Teachta Cullinane called on Minister Donnelly to put in place a permanent bursary scheme for student nurses and midwives of €3,000 which would be nearly double the existing pandemic €100/week payment for weeks on placement, which is currently only available to the end of this academic year.

He welcomed the moves to restore intern pay and a limited increase in the vouched accommodation allowance but said that the overall package falls far short of a fair allowance.

Teachta Cullinane said:

“The Minister for Health’s proposals today on changes to allowances for student nurses and midwives fall far short of the mark.

“These proposals do not form the basis of a fair allowance by any means.

“The restoration of intern pay to pre-cut levels is welcome as is the minor increase in the vouched accommodation allowance however this should be backdated to October 2020 to reflect pay restoration more generally in the public service.

“However, the overall package does not do justice to the work that student nurses and midwives do, and it will not act as a morale booster to retain nurses and midwives who are graduating into full-time employment.

“They do not feel valued, and this announcement will be disappointing to many.

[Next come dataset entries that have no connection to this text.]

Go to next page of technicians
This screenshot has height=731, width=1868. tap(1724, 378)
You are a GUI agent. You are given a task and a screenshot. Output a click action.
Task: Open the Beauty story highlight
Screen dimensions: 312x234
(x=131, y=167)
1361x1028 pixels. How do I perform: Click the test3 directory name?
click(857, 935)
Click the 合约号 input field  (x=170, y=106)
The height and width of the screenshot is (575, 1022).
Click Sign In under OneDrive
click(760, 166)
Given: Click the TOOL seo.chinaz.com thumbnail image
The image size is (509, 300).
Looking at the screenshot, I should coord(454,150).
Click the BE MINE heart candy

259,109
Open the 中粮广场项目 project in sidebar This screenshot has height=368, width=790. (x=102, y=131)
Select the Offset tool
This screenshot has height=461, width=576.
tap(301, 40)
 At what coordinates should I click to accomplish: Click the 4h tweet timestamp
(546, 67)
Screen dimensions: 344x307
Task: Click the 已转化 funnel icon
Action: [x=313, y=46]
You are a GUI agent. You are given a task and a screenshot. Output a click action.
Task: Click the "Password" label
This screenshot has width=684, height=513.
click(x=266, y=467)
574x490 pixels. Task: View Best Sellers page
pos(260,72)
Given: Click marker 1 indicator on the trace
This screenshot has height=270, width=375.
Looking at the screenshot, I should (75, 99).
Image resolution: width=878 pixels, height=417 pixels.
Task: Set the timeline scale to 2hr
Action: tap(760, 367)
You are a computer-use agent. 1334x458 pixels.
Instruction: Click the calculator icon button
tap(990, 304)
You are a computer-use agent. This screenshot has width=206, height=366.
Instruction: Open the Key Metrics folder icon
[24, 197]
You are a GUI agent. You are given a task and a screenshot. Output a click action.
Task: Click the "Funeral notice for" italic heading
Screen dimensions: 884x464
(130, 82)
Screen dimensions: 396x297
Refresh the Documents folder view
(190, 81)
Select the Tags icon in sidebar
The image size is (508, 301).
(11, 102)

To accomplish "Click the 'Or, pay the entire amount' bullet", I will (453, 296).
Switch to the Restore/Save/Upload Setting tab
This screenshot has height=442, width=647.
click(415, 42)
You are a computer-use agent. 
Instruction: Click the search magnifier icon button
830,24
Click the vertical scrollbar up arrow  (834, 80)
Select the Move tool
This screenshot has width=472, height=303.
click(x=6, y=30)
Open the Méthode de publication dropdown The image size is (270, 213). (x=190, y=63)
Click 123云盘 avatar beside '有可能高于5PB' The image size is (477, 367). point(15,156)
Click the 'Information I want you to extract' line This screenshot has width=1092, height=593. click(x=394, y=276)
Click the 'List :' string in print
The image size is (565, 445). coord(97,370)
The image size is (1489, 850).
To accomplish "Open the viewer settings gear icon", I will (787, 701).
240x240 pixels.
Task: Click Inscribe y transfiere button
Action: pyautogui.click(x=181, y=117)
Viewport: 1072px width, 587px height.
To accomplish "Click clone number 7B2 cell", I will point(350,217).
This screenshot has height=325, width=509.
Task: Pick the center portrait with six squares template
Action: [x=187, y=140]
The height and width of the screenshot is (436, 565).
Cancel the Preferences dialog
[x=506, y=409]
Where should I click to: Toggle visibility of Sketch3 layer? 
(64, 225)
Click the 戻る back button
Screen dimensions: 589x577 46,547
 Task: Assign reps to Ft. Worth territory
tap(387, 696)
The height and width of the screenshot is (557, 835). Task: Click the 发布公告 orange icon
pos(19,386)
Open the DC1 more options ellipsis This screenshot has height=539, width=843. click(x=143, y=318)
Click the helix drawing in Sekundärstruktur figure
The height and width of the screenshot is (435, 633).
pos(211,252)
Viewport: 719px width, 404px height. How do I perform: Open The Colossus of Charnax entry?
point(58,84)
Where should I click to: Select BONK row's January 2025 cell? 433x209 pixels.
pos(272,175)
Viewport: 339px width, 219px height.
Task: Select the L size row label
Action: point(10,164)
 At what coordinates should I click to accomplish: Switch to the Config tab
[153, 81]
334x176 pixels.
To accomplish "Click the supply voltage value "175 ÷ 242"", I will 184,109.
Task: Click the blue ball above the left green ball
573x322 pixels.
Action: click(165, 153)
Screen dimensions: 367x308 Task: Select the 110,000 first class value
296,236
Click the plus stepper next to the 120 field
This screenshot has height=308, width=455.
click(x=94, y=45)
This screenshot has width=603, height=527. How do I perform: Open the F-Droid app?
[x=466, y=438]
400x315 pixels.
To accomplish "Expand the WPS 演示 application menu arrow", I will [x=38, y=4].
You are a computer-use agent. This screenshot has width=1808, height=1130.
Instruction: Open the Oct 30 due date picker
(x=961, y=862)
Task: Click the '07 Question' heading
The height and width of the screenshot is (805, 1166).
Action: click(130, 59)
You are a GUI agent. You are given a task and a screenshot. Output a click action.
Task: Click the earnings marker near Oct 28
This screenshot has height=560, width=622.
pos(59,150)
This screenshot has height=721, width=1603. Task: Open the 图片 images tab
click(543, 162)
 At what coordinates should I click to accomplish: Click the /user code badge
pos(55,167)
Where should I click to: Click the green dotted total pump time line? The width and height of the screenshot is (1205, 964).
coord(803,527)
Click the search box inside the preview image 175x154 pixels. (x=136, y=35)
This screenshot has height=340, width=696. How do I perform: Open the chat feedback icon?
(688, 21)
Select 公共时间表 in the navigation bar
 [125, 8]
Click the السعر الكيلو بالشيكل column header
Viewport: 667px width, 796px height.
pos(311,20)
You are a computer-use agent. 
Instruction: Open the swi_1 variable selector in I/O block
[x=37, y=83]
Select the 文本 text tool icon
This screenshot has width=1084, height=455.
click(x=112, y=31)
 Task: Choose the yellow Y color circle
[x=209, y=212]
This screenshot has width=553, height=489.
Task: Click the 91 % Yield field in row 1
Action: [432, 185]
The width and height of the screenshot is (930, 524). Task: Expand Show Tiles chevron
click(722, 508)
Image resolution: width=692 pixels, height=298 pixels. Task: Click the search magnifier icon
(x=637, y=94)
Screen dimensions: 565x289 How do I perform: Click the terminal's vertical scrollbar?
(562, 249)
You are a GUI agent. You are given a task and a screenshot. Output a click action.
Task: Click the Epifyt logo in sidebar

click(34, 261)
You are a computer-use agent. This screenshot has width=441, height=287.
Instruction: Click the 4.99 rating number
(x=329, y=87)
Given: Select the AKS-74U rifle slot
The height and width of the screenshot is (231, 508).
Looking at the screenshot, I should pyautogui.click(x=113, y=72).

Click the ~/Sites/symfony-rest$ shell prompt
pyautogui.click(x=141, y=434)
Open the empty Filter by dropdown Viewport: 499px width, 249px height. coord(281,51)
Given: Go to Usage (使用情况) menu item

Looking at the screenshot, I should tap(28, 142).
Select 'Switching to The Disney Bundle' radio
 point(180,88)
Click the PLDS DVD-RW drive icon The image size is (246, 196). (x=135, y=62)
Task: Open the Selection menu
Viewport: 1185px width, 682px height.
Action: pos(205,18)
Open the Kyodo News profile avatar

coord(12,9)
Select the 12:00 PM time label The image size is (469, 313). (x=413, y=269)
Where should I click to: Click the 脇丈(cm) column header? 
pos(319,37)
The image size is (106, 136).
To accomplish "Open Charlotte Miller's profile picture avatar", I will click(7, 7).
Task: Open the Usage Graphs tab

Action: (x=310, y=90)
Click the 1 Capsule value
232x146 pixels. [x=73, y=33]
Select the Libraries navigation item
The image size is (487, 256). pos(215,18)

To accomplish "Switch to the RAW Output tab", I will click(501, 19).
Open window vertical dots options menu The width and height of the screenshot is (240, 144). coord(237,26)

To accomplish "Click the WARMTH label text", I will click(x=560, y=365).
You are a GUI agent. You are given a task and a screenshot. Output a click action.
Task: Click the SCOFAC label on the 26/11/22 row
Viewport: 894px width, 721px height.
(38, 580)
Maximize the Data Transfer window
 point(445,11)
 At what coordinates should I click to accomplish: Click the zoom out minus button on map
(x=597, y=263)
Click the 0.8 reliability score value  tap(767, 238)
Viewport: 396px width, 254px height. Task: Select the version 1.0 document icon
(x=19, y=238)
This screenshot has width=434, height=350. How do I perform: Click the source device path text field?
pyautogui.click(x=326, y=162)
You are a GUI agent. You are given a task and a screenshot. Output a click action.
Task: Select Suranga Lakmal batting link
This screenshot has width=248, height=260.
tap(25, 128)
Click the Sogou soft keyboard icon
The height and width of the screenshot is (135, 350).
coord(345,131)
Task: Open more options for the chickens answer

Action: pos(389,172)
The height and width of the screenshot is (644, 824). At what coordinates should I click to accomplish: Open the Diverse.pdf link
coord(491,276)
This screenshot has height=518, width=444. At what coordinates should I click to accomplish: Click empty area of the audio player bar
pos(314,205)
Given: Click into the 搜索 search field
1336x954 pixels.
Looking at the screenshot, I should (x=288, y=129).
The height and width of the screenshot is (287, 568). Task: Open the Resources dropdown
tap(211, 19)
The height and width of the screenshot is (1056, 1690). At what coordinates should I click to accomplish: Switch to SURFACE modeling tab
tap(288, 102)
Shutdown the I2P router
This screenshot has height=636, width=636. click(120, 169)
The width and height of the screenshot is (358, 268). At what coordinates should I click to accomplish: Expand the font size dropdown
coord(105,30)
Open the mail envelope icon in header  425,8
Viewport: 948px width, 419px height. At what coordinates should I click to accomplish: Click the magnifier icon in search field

“The Minister should have pursued the INMO’s very reasonable proposal of a €3,000 bursary for student nurses and midwives with fair allowances to meet additional costs related to placements.

“The Minister’s proposal only goes halfway to meeting this, and the weekly allowance for unpaid clinical placements is only until the end of this academic year and covers 12-15 weeks on average.

“There will be no fair allowance available to future generations of student nurses and midwives for unpaid clinical placements under these proposals.

“A specific bursary for nurses and midwives would bring their grant scheme more in line with the NHS system in place in the North.

“Irish nurses and midwives will continue to leave shortly after graduation unless we treat them fairly while they are working as students.

“This is a key measure for addressing ongoing staffing concerns.”